Try it:
From the data below, please reproduce exactly everything from the line that contains "The image size" down to the line that contains "Click the browser", with both ends included.

Dataset records: Begin

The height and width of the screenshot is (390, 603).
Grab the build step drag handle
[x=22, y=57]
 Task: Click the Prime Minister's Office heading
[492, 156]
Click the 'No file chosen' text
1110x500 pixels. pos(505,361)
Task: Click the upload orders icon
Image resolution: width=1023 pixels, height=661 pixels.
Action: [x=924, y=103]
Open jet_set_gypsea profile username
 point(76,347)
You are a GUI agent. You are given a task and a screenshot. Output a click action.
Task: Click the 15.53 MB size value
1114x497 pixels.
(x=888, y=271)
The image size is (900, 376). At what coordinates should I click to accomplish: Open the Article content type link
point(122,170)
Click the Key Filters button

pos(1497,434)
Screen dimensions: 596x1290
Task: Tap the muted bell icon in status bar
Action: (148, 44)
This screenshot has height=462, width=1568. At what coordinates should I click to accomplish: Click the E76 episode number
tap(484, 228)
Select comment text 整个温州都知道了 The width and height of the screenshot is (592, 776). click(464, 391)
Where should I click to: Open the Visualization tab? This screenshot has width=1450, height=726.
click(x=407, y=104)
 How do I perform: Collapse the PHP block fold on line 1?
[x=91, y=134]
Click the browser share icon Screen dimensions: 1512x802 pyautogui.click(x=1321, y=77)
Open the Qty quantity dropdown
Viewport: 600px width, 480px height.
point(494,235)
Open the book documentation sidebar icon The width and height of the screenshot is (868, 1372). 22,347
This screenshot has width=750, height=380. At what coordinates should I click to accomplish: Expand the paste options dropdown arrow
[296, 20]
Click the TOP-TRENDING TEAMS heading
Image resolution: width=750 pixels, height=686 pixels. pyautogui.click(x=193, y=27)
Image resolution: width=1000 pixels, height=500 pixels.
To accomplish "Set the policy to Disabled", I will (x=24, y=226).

Dataset records: End

Task answer:
The image size is (900, 376). At what coordinates should I click to accomplish: Open the Article content type link
point(122,170)
Click the Key Filters button

pos(1497,434)
Screen dimensions: 596x1290
Task: Tap the muted bell icon in status bar
Action: (148, 44)
This screenshot has height=462, width=1568. At what coordinates should I click to accomplish: Click the E76 episode number
tap(484, 228)
Select comment text 整个温州都知道了 The width and height of the screenshot is (592, 776). click(464, 391)
Where should I click to: Open the Visualization tab? This screenshot has width=1450, height=726.
click(x=407, y=104)
 How do I perform: Collapse the PHP block fold on line 1?
[x=91, y=134]
Click the browser share icon Screen dimensions: 1512x802 pyautogui.click(x=1321, y=77)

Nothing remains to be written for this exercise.